The Fatal Flaw in 1970s-Style Environmental Laws
I am an environmentalist. Always have been. It’s the reason I first became interested in the design of cities—our human habitat—and in how to make our urban systems more resilient.
For this reason, it really ticks me off when self-proclaimed environmentalists give the rest of us a bad name.
For the second time, a group of residents who call themselves “Smart Growth Minneapolis” (zero relation to Smart Growth America or its actual principles) have convinced a district judge to halt implementation of the city’s Minneapolis 2040 plan over its supposed environmental impact. If you have deja vu, it’s because this already happened in the summer of 2022. I’m not going to get into the procedural aspects of the case, but I wrote about it then, and basically every word of that piece is still relevant.
(If you want to read more about the lawsuit, here is a reported piece from the Star Tribune. And here’s a thorough piece from MinnPost from summer 2022.)
The Minneapolis 2040 plan, passed in late 2018, legalized duplexes and triplexes citywide, four- to six-story apartments on many major transit corridors, and eliminated all parking mandates in Minneapolis, among many other things. Evidence suggests these reforms have since led to a strong uptick in apartment construction, and resultant decreases in housing costs. The changes are also explicitly intended to make Minneapolis a more walkable and bikeable city, with a lower carbon footprint.
Now, until the court order is overturned, the city must revert to its previous comprehensive plan and zoning. This means, among other things, that minimum parking requirements and apartment bans are now back in effect across most of Minneapolis’s residential areas. Time to party like it’s 2009!
Don’t panic: Minneapolis will very likely prevail, either by completing an Environmental Impact Study, allowing 2040 to go back into effect, or through another court ruling or state legislative action (which could have already prevented this outcome by exempting cities’ comprehensive plans from the state’s environmental law, the Minnesota Environmental Rights Act).

- [STATED GOAL A] Write out the passage of the Minneapolis 2040 essay from "The Fatal Flaw" up to and including "is still relevant.", word for word.
- [STATED GOAL B] Pick up the Minneapolis 2040 essay right after its last sentence and write what comes next.

- [Stored records]
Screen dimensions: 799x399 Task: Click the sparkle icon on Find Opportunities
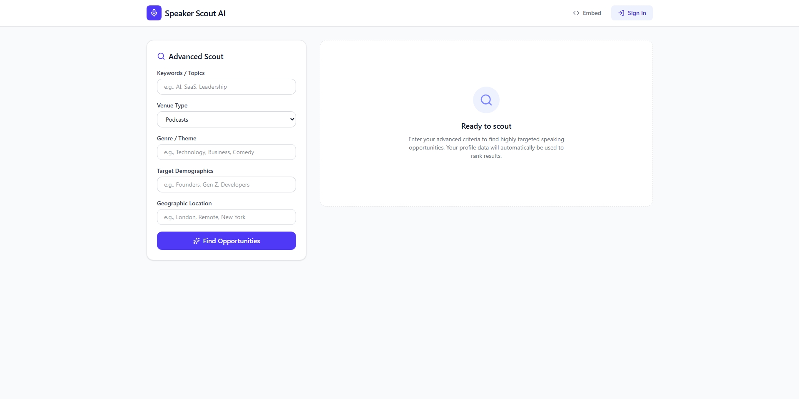coord(197,241)
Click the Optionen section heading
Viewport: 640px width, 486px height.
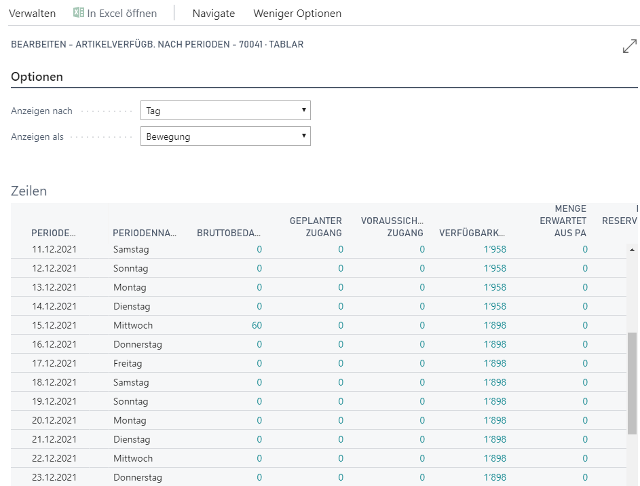pos(37,77)
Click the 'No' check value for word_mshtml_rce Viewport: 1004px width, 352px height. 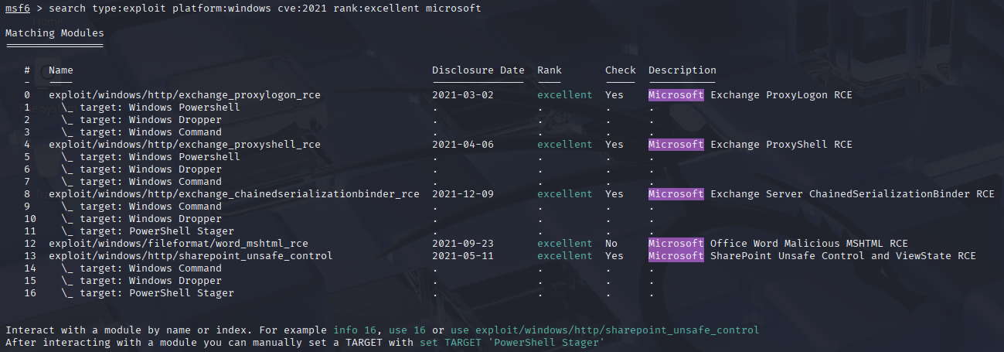[611, 244]
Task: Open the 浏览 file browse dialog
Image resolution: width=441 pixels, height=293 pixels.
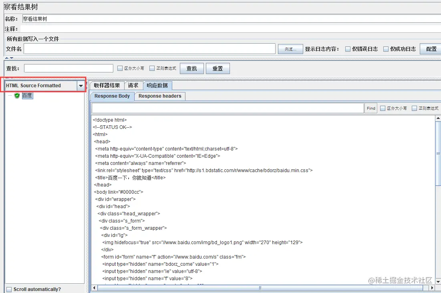Action: [x=290, y=48]
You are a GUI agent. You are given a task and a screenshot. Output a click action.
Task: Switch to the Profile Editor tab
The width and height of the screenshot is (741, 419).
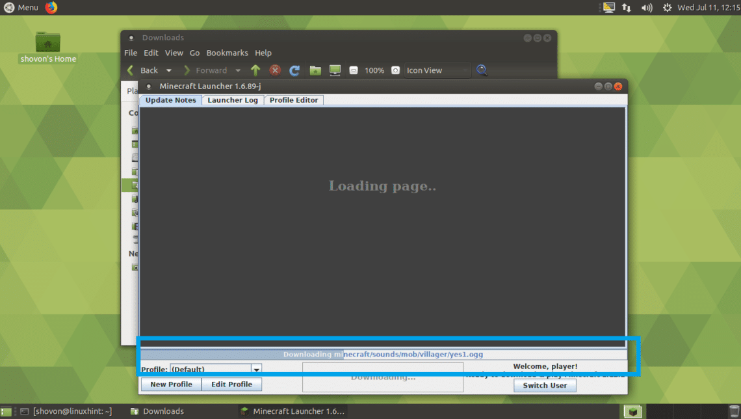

- [TASK ANSWER A]
The Fatal Flaw in 1970s-Style Environmental Laws
I am an environmentalist. Always have been. It’s the reason I first became interested in the design of cities—our human habitat—and in how to make our urban systems more resilient.
For this reason, it really ticks me off when self-proclaimed environmentalists give the rest of us a bad name.
For the second time, a group of residents who call themselves “Smart Growth Minneapolis” (zero relation to Smart Growth America or its actual principles) have convinced a district judge to halt implementation of the city’s Minneapolis 2040 plan over its supposed environmental impact. If you have deja vu, it’s because this already happened in the summer of 2022. I’m not going to get into the procedural aspects of the case, but I wrote about it then, and basically every word of that piece is still relevant.

- [TASK ANSWER B]
But this case just adds to the mounting evidence that the wave of environmental laws passed in the 1960s and 1970 which facilitate suits like this are irreparably flawed. These laws include the Minnesota Environmental Rights Act (MERA), the California Environmental Quality Act (CEQA), and the National Environmental Policy Act (NEPA). What they all have in common is that they require the exhaustive documentation of negative environmental impacts of major projects, and they allow citizens to mount legal challenges to a wide range of government activities or decisions on the grounds that they will bring environmental harm.
These laws have another thing in common: by making it easy to litigate and delay policy implementation on the basis of specific, narrowly defined harms, they discourage policy makers from doing anything that involves genuine environmental trade-offs—even if the net result would be profoundly positive. Because of this, these laws are most useful not necessarily for those who seek a greener world, but for those who wish to preserve the status quo.
Nothing Outside the Frame Counts
I’ve seen one dominant reaction to this from supporters of the 2040 plan. Paraphrased: “These folks aren’t sincere in their environmentalism. The local chapter of the Sierra Club and a whole host of other environmental organizations issued a statement of support for the city and the 2040 plan. These are just NIMBY cranks weaponizing environmental law, who don’t care one bit about conservation.”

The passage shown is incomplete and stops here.